A Film Review by Akash Singh
NOTE: SPOILERS OCCUR!!!!!!!
The Hammurabi legal code became famed and infamous in equal measure, its most lasting legacy being that of the “an eye for an eye” rule. It doesn’t take a genius to understand the basic logic behind that rule of law. If someone gouges your eye out, then your legal right upon a verdict in your favor is your assaulter losing an eye as well. The appeal of such a simplistic understanding of justice is instantaneous. Broadly speaking, people find complexity prohibitive, choosing to pass over the morally gray in favor of what is clearly right and what is clearly wrong. Unsurprisingly, such a simplistic rule of law is simply unsustainable, for moral and practical reasons. On a moral level, inflicting a punishment that is the crime committed upon you lowers you to that common denominator. On a practical level, doling out those equivalences does exactly the opposite of what the justice system’s stated purpose is. If one one hand you have the Hammurabi code, on the other is the old adage of “the enemy of my enemy is my friend.” Once again, at a certain level, that indeed makes sense. If A and B both despise C, an alliance between A and B to take out C could be plausible. In doing so, however, there is no guarantee that A and B wouldn’t be at each other’s throats after C’s demise. The Afghanistan fiasco with the U.S. supplying the mujahideen with weaponry to fight the Soviets is a prime example of the enemy principle collapsing entirely.
In the world of Sicario, there is no simplicity. The infamous War on Drugs that has gone on for what seems to be eons seems only to be broadening at the horizons with an unsettling promise to last for an eternity. At its face value, Sicario is about an elite task force’s hunt for an elusive cartel leader. Sicario’s protagonist Kate Macer (a terrific Emily Blunt), is enlisted onto that elite team due to her experience with SWAT teams in the kidnapping unit. As so often happens, the reality the audience assumes is nonexistent, transforming instead into something else entirely. The first indication of that occurs within the first few moments of the film, where a slightly heightened routine SWAT mission uncovers bodies of illegal immigrants stuffed into the walls. It’s the first real whammy to hit the audience, a signal that the film was committed to an unflinching portrait of a war most of us are privy to mostly from headlines or events that seem to be completely disconnected from the dangers of the border but are more intertwined than most people can imagine. The fiasco of the first raid seemingly launches into motion the main thoroughfare search, but Sicario is anything outside of straightforward.

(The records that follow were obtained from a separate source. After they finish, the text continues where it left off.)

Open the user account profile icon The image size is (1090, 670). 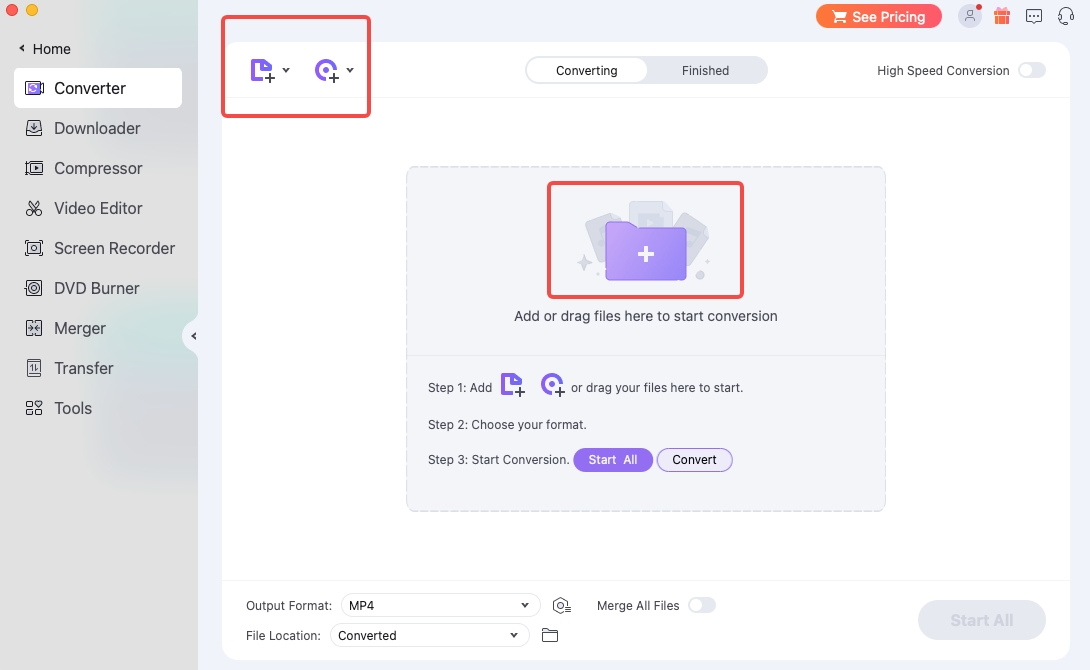(969, 16)
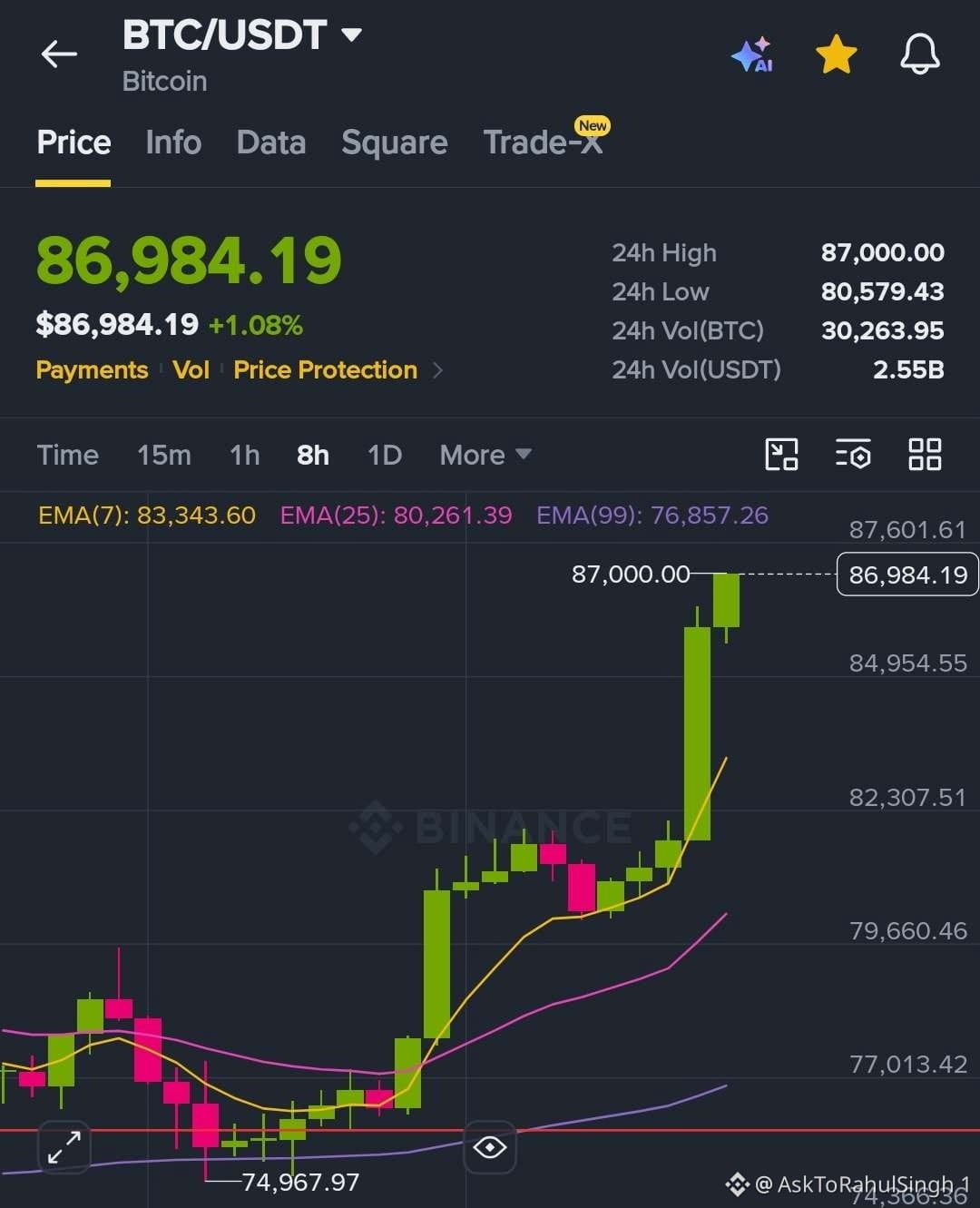Expand the More intervals dropdown

(x=485, y=455)
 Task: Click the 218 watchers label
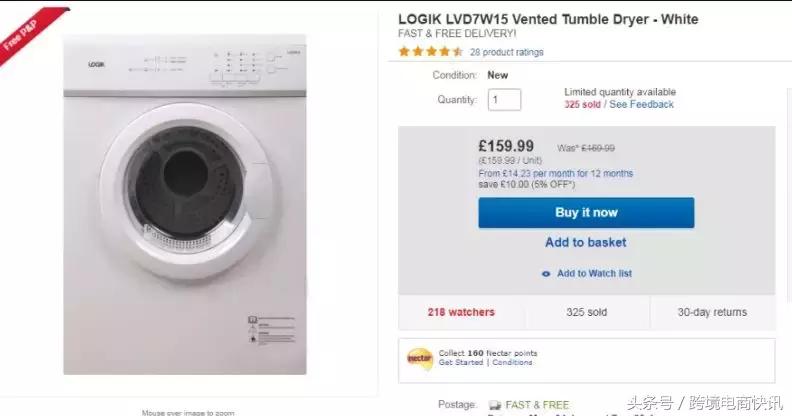point(461,312)
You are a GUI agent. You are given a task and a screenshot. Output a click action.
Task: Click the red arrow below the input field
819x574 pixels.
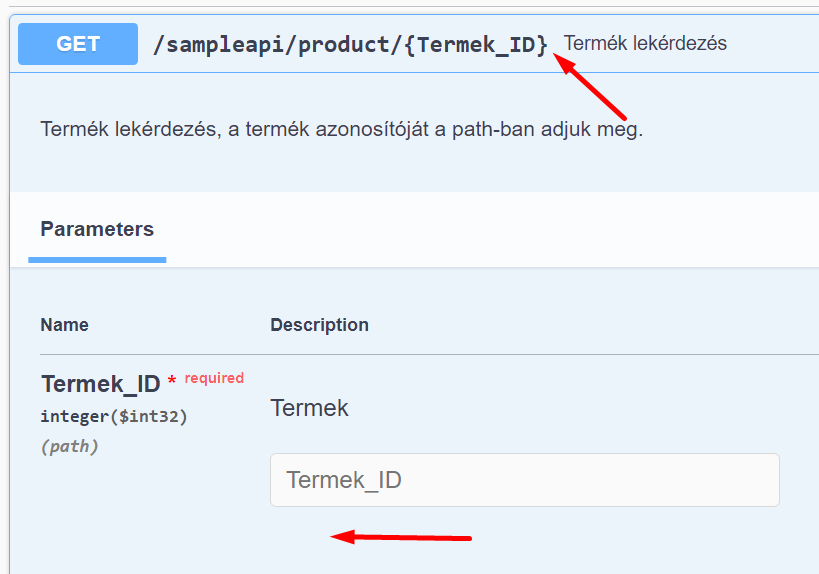click(x=400, y=537)
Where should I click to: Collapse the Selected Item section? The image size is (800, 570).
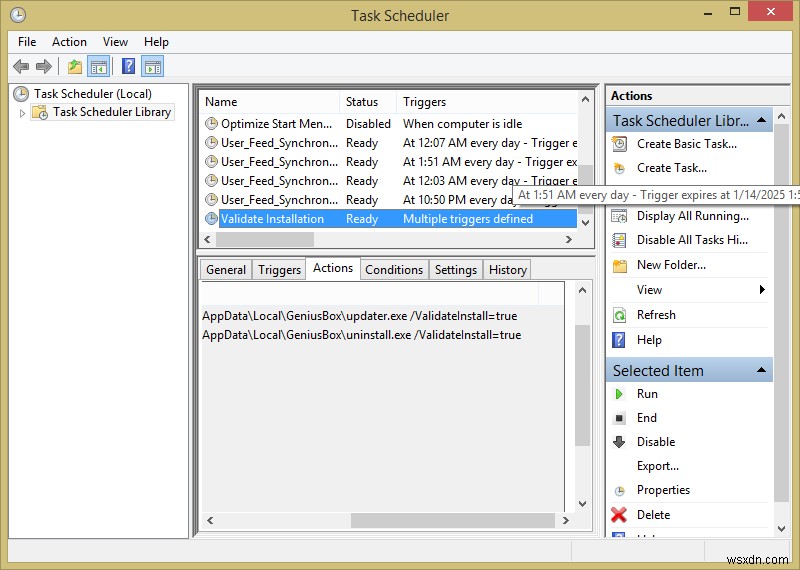(762, 370)
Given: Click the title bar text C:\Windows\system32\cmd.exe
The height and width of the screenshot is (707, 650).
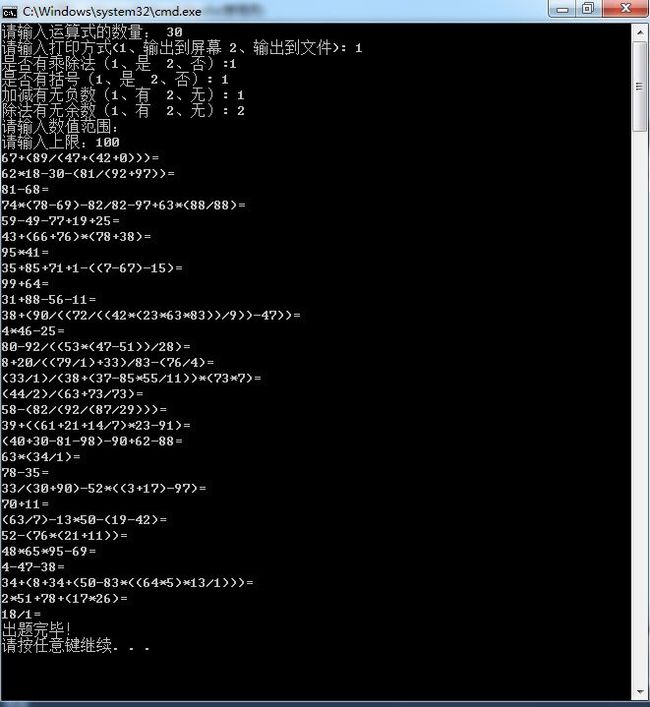Looking at the screenshot, I should pos(112,12).
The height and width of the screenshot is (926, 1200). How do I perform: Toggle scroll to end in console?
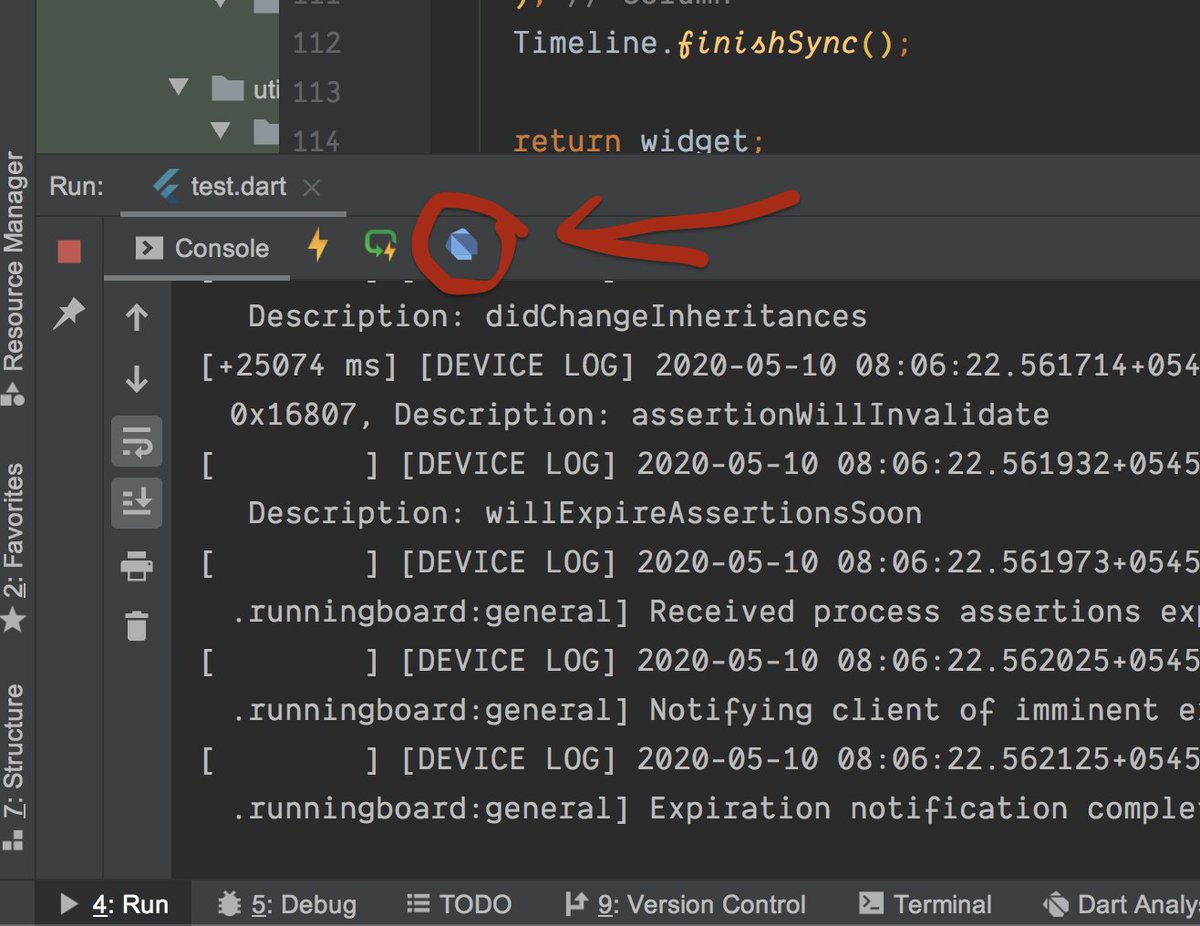137,499
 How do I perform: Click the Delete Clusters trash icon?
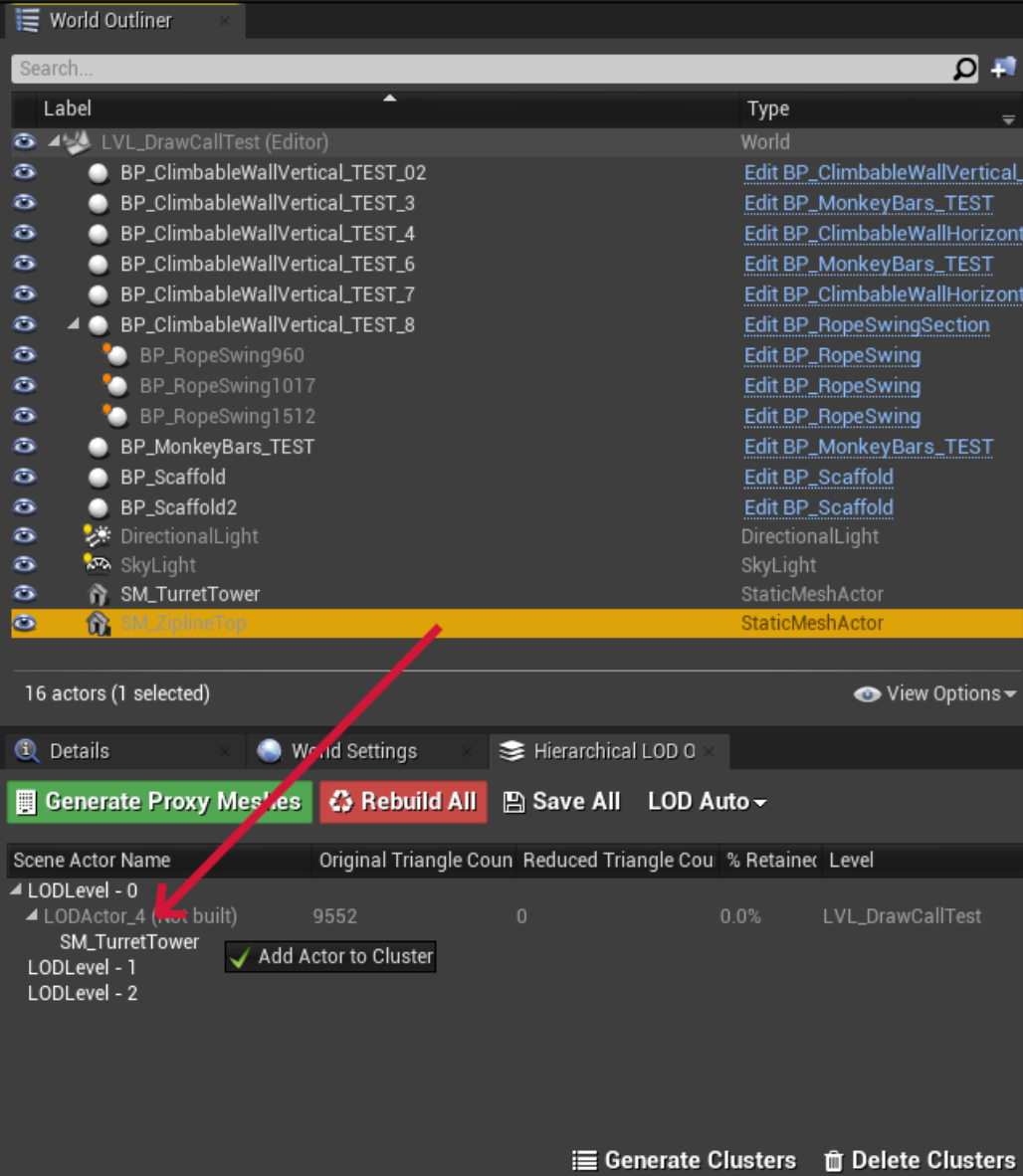pos(835,1160)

The Hammurabi thematic construct is most thoroughly embodied in the character of Alejandro Gillick (a thundering Benecio del Toro), a mysterious character whose shroud only becomes thicker as the film continues. Is he working for the DEA, the CIA, or someone else entirely? Kate can’t put a pin on it and that distrust coupled with a fervent desperation that forces at the very least a grudging work respect crafts a fascinating rapport between the two. When the moment arrives for Alejandro to truly grasp the Hammurabi code into his own two hands, the film stops as if frozen in time but the suspense amazingly build until it reaches an unbearable crescendo before suddenly snapping, its shards billowing about everywhere in an unforgiving aftershock. Kate has one chance to fulfill the code herself and the moment where she makes that vital decision is telling of where the film’s sympathies ultimately lie. At that moment, Kate has lost faith in everything that she had stood for, everything that she had worked so hard for that now seemed to be nothing but a futile exercise in existentialism. In a move that might be quite frustrating at times, Sicario goes out of its way to marginalize its two seeming lead characters, Kate and her African American colleague Reggie. Outside of making key points in regards to the most marginalized characters not being white men, that aspect of the film snaps firmly into place when the final boundary is crossed for Kate. It’s not the most surprising twist, but it is amongst the film’s most sensible ones.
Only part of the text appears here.